No longer laughing. Billy looked at Mr. C. seriously and said, “We’re here on business. We gotta see Diz. I just got distracted by the dogs, assall. Sorry about surprisin’ you like that.” It was the most alert and articulate he had been all day.
“On business, huh?” His eyes moved back and forth between Adam and Carter. “You sure these two’re okay?”
“Oh, yeah, Mr. C.,” Billy said, nodding fast. “I’ve known ’em for years, Mr. C., I’d, um, I’d put my life in their hands.”
Mr. C.’s right eye narrowed and he plucked the cigarette holder from his teeth. “Are you two Hollywood? I know Billy’s Hollywood. You Hollywood?”
“My dad’s a screenwriter,” Adam said as Carter nodded.

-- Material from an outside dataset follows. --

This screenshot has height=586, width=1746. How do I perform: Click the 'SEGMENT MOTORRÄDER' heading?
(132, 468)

“I wanted to go the Hollywood route,” Mr. C. said, nodding. “You know, make some low-budget teen sex comedies, maybe a slasher flick or two. I didn’t have no delusions, I wasn’t after an Oscar, nothin’ like that. But in Hollywood, you gotta have the right look, the right clothes. You gotta be the right age, know the right people. Gotta have the right color eyes. They never let me join in any of their Hollywood reindeer games.” He tipped the bottle back, emptied it. Handed it to Billy. “Get ridda this and get me another one.” Billy took the bottle and rushed out of the room. “But now? Hell, now I got alla Hollywood connections I need.” He grinned and his dentures clacked. “I got Hollywood connections comin’ outta my ass.”

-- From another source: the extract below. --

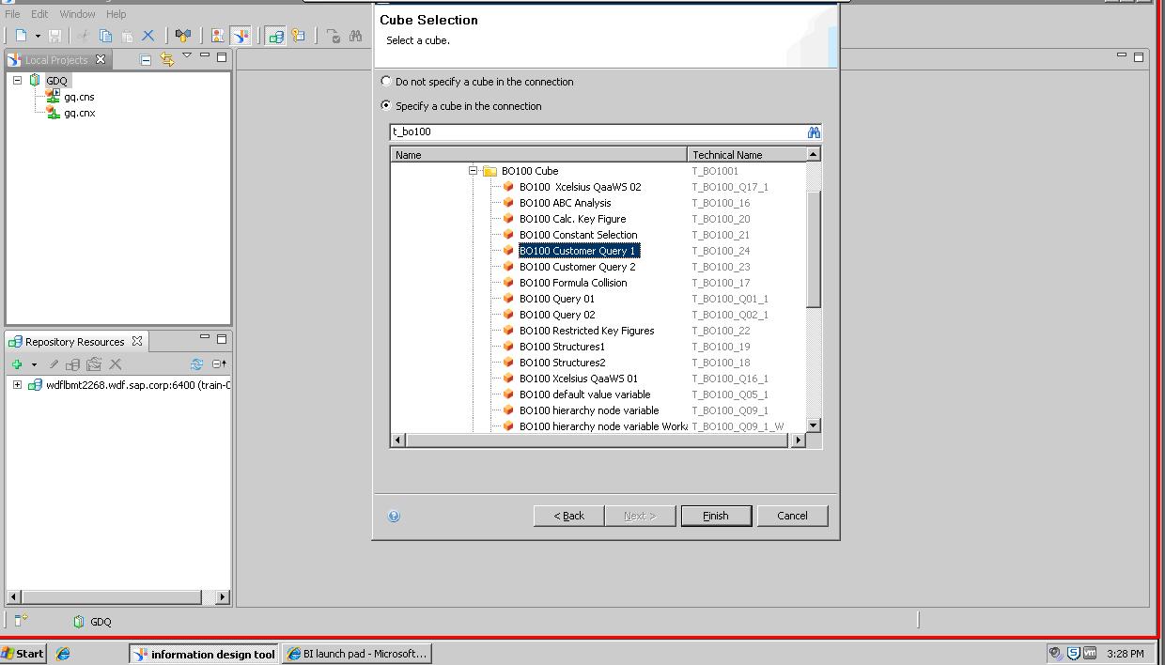Click the Finish button
The height and width of the screenshot is (665, 1165).
(715, 515)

“You...do?” Adam asked cautiously.
“Oh, sure. Lotta big Hollywood players buy my tapes, my CD-ROMs.” He became animated, gestured with his arms, cut trails of smoke in the air. “They want boy porn, they come to me ’cause I’m the best.” He turned to Dougie and Brandon and said, “Hey, you two hit the shower. And tell Eric and Tony and, uh, lessee, Sean, tell ’em to come in here, ’kay?” To Adam and Carter again: “Some of ’em even rent my boys once in a while. Now that, see, that wasn’t even my idea. I wasn’t inta that. I play it safe, and that’s a treacherous trade, the meat trade. But all these big Hollywood agents kept showin’ up, flashin’ their cash, tryin’ to get me to let some of the boys go to this party, that party, in Malibu or Beverly Hills, whatever, and pretty soon they convinced me. You wouldn’t believe me if I told you some of the big names I do bidness with.”